Exercise inputs>
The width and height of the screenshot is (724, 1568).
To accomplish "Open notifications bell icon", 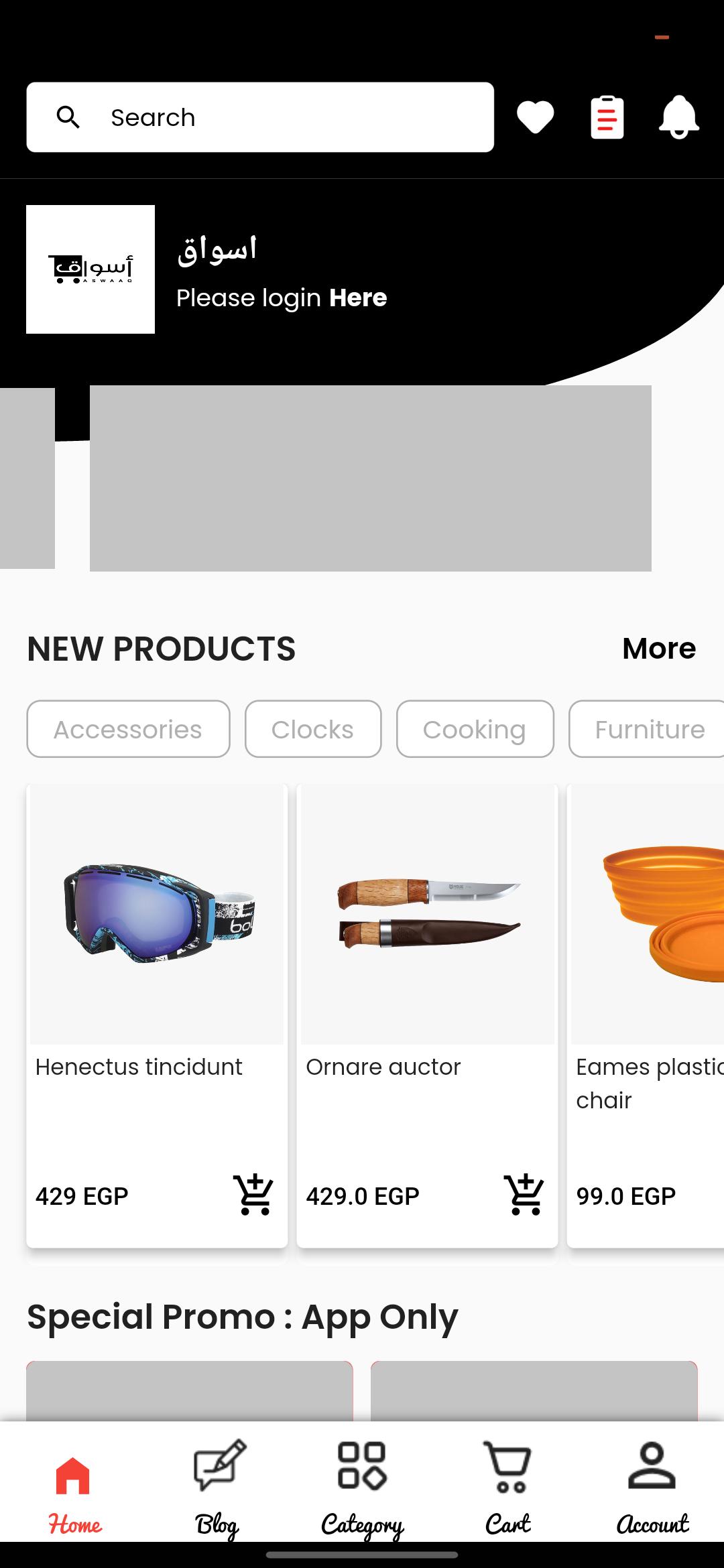I will point(679,117).
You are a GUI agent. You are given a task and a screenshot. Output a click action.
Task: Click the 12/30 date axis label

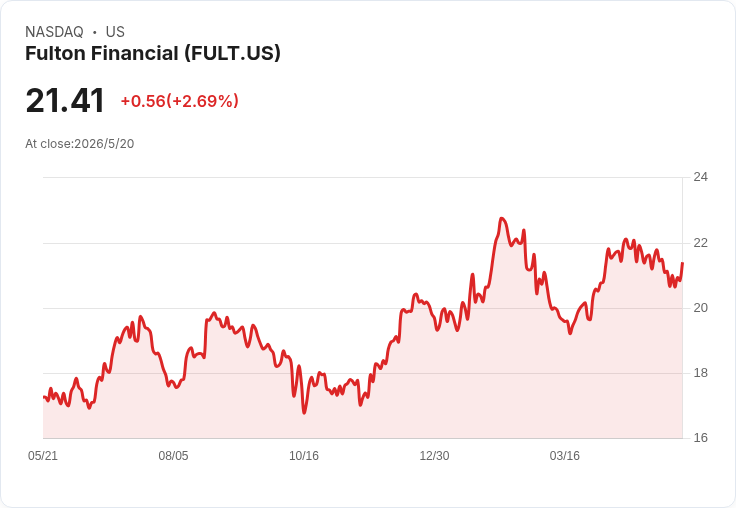[x=434, y=456]
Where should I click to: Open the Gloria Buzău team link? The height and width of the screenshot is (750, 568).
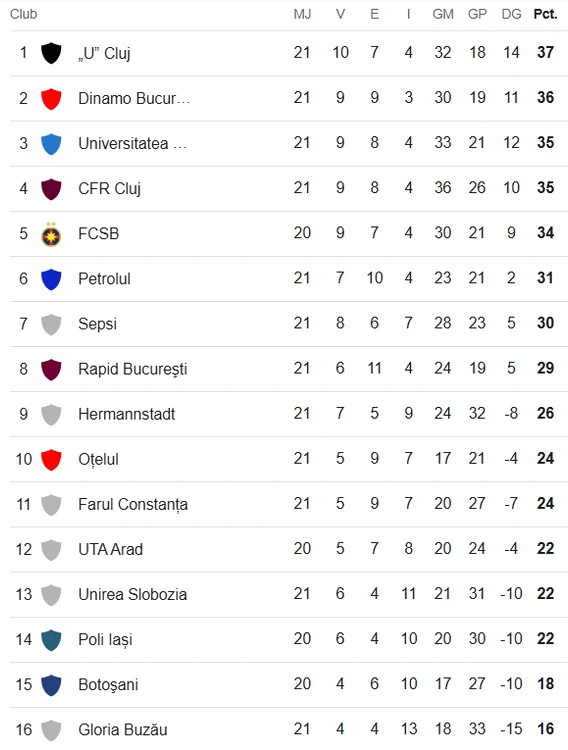[123, 730]
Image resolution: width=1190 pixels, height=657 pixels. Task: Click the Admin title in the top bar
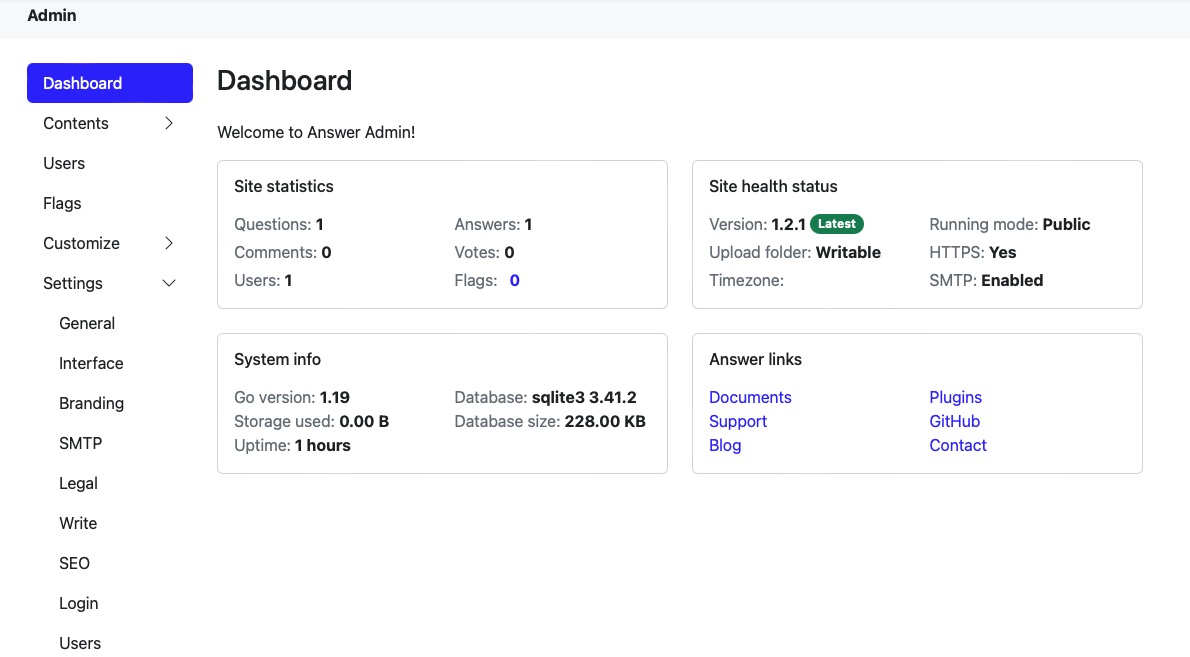(x=51, y=15)
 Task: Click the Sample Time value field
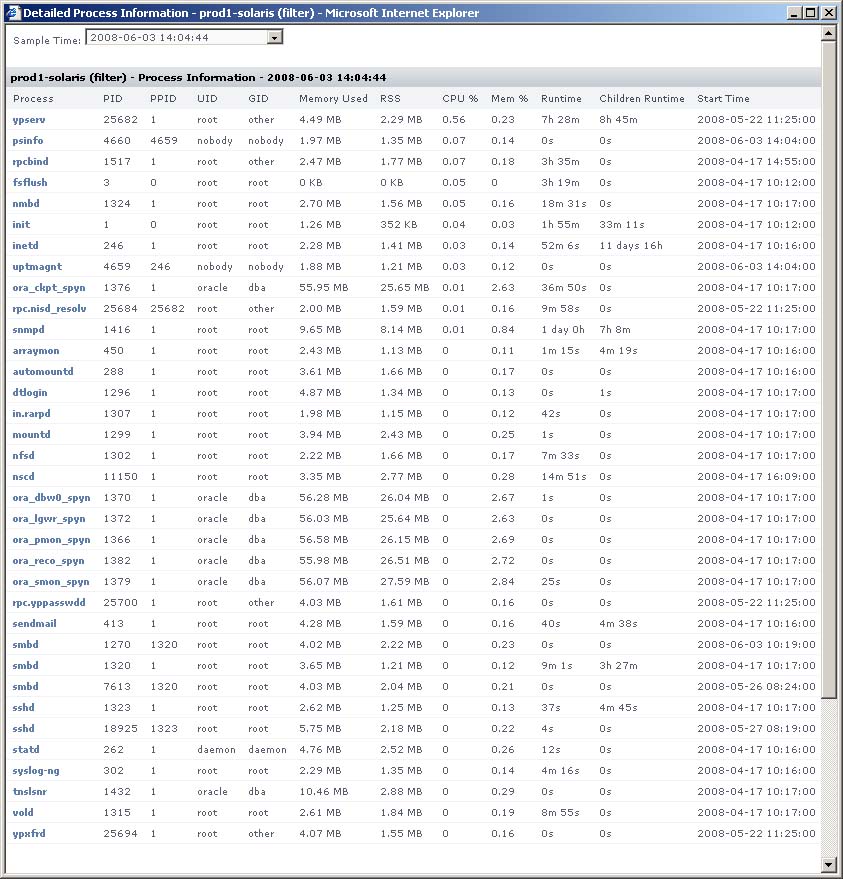177,38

Try it>
What is needed is a word-for-word copy of the lines from the one containing "Task: Click the 12/30 date axis label" through the final line of the records above, both included, with the pictures left out.

Written solution>
Task: Click the 12/30 date axis label

[x=434, y=456]
Where should I click to: Open the Gloria Buzău team link? The height and width of the screenshot is (750, 568).
[123, 730]
Image resolution: width=1190 pixels, height=657 pixels. Task: Click the Admin title in the top bar
(x=51, y=15)
 Task: Click the Sample Time value field
177,38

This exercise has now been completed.